De Martino Andrea, De Martino Daniele
Soft & Living Matter Lab, Institute of Nanotechnology (NANOTEC), Consiglio Nazionale delle Ricerche, Rome, Italy.
Italian Institute for Genomic Medicine (IIGM), Turin, Italy.
Heliyon. 2018 Apr 13;4(4):e00596. doi: 10.1016/j.heliyon.2018.e00596. eCollection 2018 Apr.

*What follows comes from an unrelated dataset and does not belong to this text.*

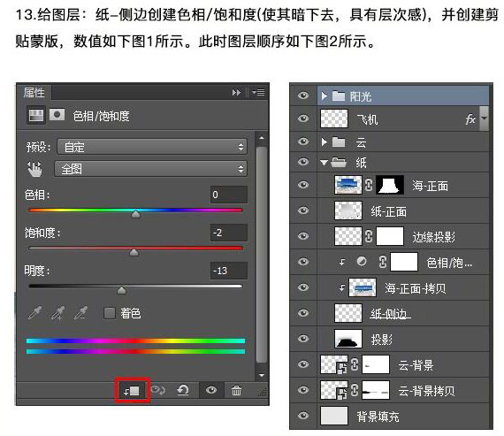Select the 属性 panel tab
Viewport: 504px width, 436px height.
[34, 93]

A cornerstone of statistical inference, the maximum entropy framework is being increasingly applied to construct descriptive and predictive models of biological systems, especially complex biological networks, from large experimental data sets. Both its broad applicability and the success it obtained in different contexts hinge upon its conceptual simplicity and mathematical soundness. Here we try to concisely review the basic elements of the maximum entropy principle, starting from the notion of 'entropy', and describe its usefulness for the analysis of biological systems. As examples, we focus specifically on the problem of reconstructing gene interaction networks from expression data and on recent work attempting to expand our system-level understanding of bacterial metabolism. Finally, we highlight some extensions and potential limitations of the maximum entropy approach, and point to more recent developments that are likely to play a key role in the upcoming challenges of extracting structures and information from increasingly rich, high-throughput biological data.
作为统计推断的基石,最大熵框架正越来越多地应用于从大型实验数据集中构建生物系统(尤其是复杂生物网络)的描述性和预测性模型。它的广泛适用性以及在不同背景下取得的成功都取决于其概念的简单性和数学的合理性。在这里,我们试图从“熵”的概念出发,简要回顾最大熵原理的基本要素,并描述其在生物系统分析中的作用。作为示例,我们特别关注从表达数据重建基因相互作用网络的问题以及最近试图扩展我们对细菌代谢的系统层面理解的工作。最后,我们强调了最大熵方法的一些扩展和潜在局限性,并指出了一些最新进展,这些进展可能在从日益丰富的高通量生物数据中提取结构和信息的未来挑战中发挥关键作用。